US Coins

1864 Small Motto 2-cent, rarer of two first issues sold for $3,525

The 2-cent piece was first issued in 1864 and this Small Motto example brought $3,525 at Heritage’s Aug. 5 auction of the James E. Blake Collection.

Images courtesy Heritage Auctions

The following post is pulled from Coin World editor Steve Roach’s Market Analysis column in the Sept. 15 issue.

Major auctions like Heritage’s U.S. coins auction at the recent American Numismatic Association World’s Fair of Money are composed of many different collections. These collections have often been put together over the course of decades and can provide guidance on specialized areas of the market. 

One such collection offered was the James E. Blake Collection of 2-cent pieces, each graded Mint State 65 red and brown by Professional Coin Grading Service. The consignor (who prefers to remain anonymous) started collecting Liberty Head 5-cent pieces as a child and he eventually formed high-grade collections of the same coins he enjoyed as a young collector. 

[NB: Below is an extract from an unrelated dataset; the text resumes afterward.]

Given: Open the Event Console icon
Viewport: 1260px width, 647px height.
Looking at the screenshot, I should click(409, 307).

His advice to collectors: Buy the best grade you can afford and “buy the key dates first whenever possible since they likely will have gone up in value by the time you complete the set.” 

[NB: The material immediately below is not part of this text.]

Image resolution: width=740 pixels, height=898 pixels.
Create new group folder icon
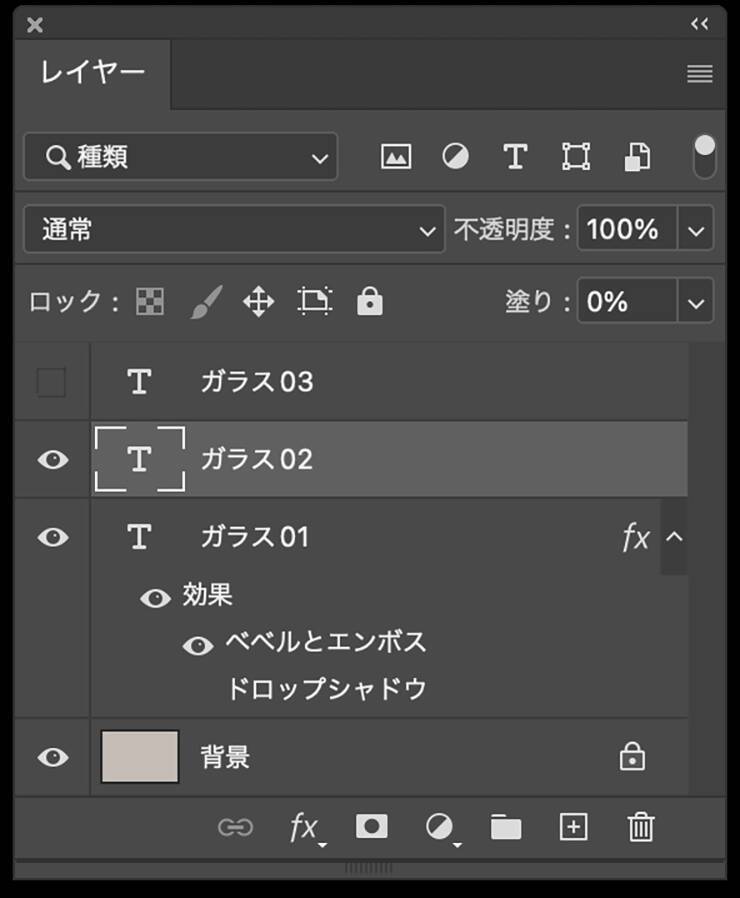(x=506, y=827)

Regarding quality, he reminds collectors to buy the coin and not the holder, meaning that collectors should make evaluations on quality for themselves, although he does recommend buying coins with Certified Acceptance Corp. stickers that indicate quality within the grade when possible. 

He further suggest that to maximize enjoyment, “don’t focus on the potential profit that your collection might yield when sold, but instead focus on the enjoyment of collecting and learning as much as you can about the coins in your collection.” 

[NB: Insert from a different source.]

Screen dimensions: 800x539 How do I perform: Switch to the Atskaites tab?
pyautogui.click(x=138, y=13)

Here is one of three analyses of recently sold 2-cent coins:

The coin: 1864 Small Motto 2-cent piece, MS-65 red and brown, CAC

The price: $3,525

The story: The 2-cent coin lasted just eight years. In 1864, the first year of issue, there were two types with variances in the size of the motto IN GOD WE TRUST. The rarer “Small Motto” subtype was produced first and is a key to the series. 

This one graded MS-65 red and brown had a green Certified Acceptance Corp. sticker. 

According to the catalog, the piece is “sharply detailed and has smooth coruscating surfaces blended wheat-gold and tan-brown.” 

Coins with full Mint red color are nearly always worth more than those with mellow red and brown coloration or brown surfaces. In contrast, a different piece graded PCGS MS-65 brown with a green CAC sticker sold for $3,055 in a Feb. 3 Heritage auction, while a handsome PCGS MS-65 red example brought $5,287.50 at a Feb. 4 Heritage sale.